A closer look at the New Testament’s sparing use of this term may prove helpful, particularly as we broach the thorny subject of apostates’ standing with God. Are apostates backslidden Christians? Shameless pretenders? Or people who once knew Christ but now have willfully rejected Him, thus losing their salvation?

The Greek word apostasia appears only twice in the New Testament.
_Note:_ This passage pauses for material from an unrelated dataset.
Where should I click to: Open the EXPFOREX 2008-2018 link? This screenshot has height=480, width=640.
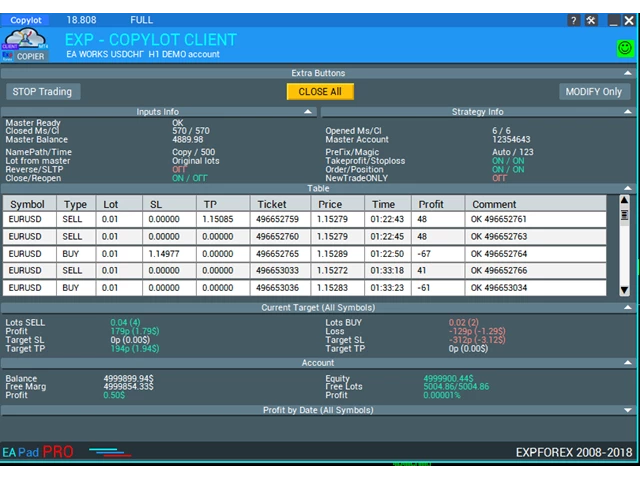pyautogui.click(x=574, y=452)
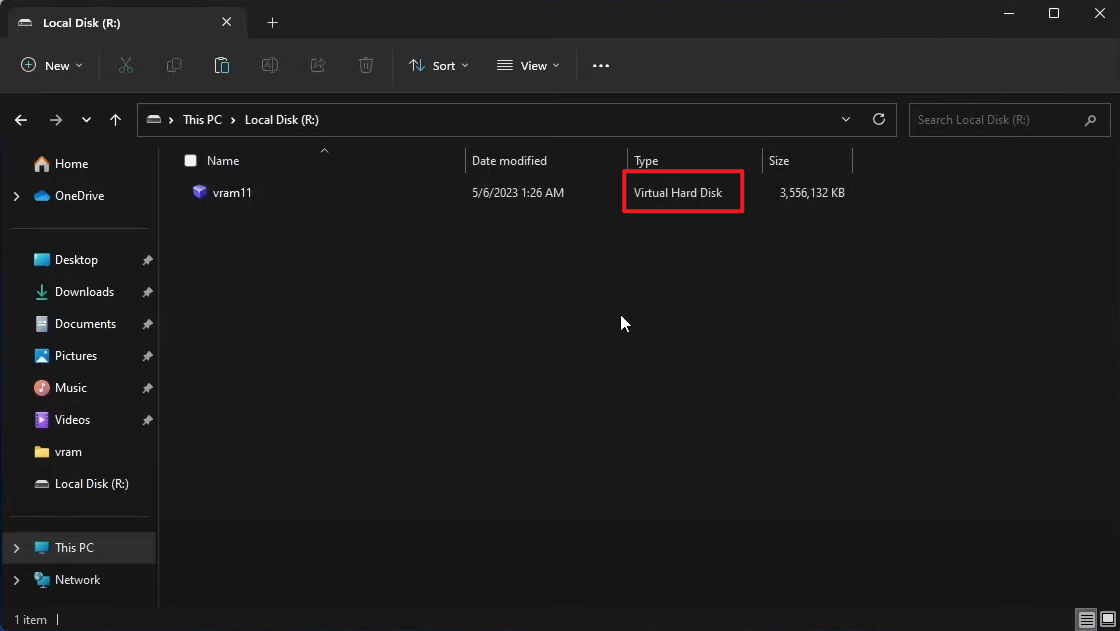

The apostle Paul is accused of apostasy for teaching others to “abandon Moses, by telling them [Jews living among Gentiles] not to circumcise their children or to walk in our customs” (Acts 21:21b).

And Paul warns the Thessalonians not to be deceived by those claiming that the Day of the Lord has already come. “Don’t let anyone deceive you in any way,” he writes. “For that day will not come unless the apostasy comes first and the man of lawlessness is revealed, the son of destruction” (2 Thess. 2:3).

Many other New Testament passages describe people who abandon the faith, never to return, for example: Hymenaeus and Alexander (1 Tim. 1:19-20); “antichrists” (1 John 2:19); and professing Jewish Christians who are beyond repentance because they have returned to the practice of offering animal sacrifices for the forgiveness of sins (Heb. 6:1-6).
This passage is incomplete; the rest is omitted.